• TRECHO PARA LEITURA:
Leia, abaixo, a íntegra de nota enviada pela TV Globo à Folha:
“A Globo não comenta assuntos da área de compliance, mas reafirma que todo relato de assédio, moral ou sexual, é apurado criteriosamente assim que a empresa toma conhecimento. A Globo não tolera comportamentos abusivos em suas equipes e, neste sentido, mantém um canal aberto para denúncias de violação às regras do Código de Ética do Grupo Globo. Por esse Código, assumimos o compromisso de sigilo do processo, assim como o de investigar, não fazer comentários sobre as apurações e tomar as medidas cabíveis, que podem ir de uma advertência até o desligamento do colaborador. Mesmo nas hipóteses de desligamento, as razões de compliance não são tornadas públicas.
Somos muito criteriosos para que os estilos de gestão estejam adequados aos comportamentos e posturas que a Globo quer incentivar e para que as medidas adotadas estejam de acordo com o que foi apurado. Não foi diferente nesse caso.
Isso não quer dizer que os processos de compliance sejam estáticos. Ao contrário. Eles evoluem constantemente para acompanhar as discussões da sociedade. As práticas e as avaliações são revistas o tempo inteiro, assim como são propostas e acolhidas sugestões de melhoria nos mecanismos de comunicação interna. A própria sociedade está se transformando e a empresa acompanha esse processo.”

• TAREFA ESCRITA 1: Substitua "screenshot" por "image" nas linhas de dados, desde a que contém "This screenshot has width=363, height=600." até a que contém "coordinates (201, 490).", e reproduza esse trecho sem mudar mais nada.

• Trechos do conjunto de dados:
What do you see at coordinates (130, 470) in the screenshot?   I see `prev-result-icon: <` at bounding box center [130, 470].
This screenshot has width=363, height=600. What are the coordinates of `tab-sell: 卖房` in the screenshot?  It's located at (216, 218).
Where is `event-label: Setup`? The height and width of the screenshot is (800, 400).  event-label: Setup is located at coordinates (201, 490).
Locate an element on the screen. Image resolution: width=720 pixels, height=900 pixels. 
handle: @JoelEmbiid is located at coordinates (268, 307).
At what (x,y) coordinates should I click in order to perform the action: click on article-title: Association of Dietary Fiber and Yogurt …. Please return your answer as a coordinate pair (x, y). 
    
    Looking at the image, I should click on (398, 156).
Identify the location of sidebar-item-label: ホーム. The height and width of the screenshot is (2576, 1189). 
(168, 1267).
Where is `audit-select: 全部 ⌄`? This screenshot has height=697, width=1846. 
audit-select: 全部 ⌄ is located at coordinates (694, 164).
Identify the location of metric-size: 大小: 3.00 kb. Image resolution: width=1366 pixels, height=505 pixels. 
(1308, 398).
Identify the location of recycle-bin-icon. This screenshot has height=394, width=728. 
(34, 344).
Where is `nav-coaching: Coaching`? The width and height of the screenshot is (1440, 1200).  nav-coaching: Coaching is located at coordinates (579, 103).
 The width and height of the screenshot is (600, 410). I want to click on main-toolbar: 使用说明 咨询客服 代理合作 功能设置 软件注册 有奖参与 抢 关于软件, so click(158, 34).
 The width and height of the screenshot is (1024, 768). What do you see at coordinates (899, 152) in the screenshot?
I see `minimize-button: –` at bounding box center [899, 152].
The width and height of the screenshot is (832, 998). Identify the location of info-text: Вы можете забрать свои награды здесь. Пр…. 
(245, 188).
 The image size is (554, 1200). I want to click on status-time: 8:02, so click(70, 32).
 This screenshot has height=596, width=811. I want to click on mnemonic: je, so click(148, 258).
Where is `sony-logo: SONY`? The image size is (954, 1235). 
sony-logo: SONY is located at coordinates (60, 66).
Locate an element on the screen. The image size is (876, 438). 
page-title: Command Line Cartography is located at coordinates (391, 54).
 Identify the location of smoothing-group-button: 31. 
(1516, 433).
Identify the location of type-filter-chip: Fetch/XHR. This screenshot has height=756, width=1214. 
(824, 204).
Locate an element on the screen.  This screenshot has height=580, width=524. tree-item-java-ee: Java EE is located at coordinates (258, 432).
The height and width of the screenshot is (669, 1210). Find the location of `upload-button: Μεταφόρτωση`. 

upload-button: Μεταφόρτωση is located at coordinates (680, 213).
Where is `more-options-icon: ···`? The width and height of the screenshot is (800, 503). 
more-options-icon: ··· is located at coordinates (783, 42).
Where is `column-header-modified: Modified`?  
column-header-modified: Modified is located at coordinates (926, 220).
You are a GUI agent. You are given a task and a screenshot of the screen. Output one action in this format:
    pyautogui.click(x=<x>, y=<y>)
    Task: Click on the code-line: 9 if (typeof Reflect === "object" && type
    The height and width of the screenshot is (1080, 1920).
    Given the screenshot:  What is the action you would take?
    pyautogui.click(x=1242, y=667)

• TAREFA ESCRITA 2: Transcreva sem alterações, da nota da TV Globo, tudo desde "Somos muito criteriosos" até "diferente nesse caso.".

• RESPOSTA ESPERADA 1:
This image has width=363, height=600. What are the coordinates of `tab-sell: 卖房` in the image?  It's located at (216, 218).
Where is `event-label: Setup`? The height and width of the image is (800, 400).  event-label: Setup is located at coordinates (201, 490).

• RESPOSTA ESPERADA 2:
Somos muito criteriosos para que os estilos de gestão estejam adequados aos comportamentos e posturas que a Globo quer incentivar e para que as medidas adotadas estejam de acordo com o que foi apurado. Não foi diferente nesse caso.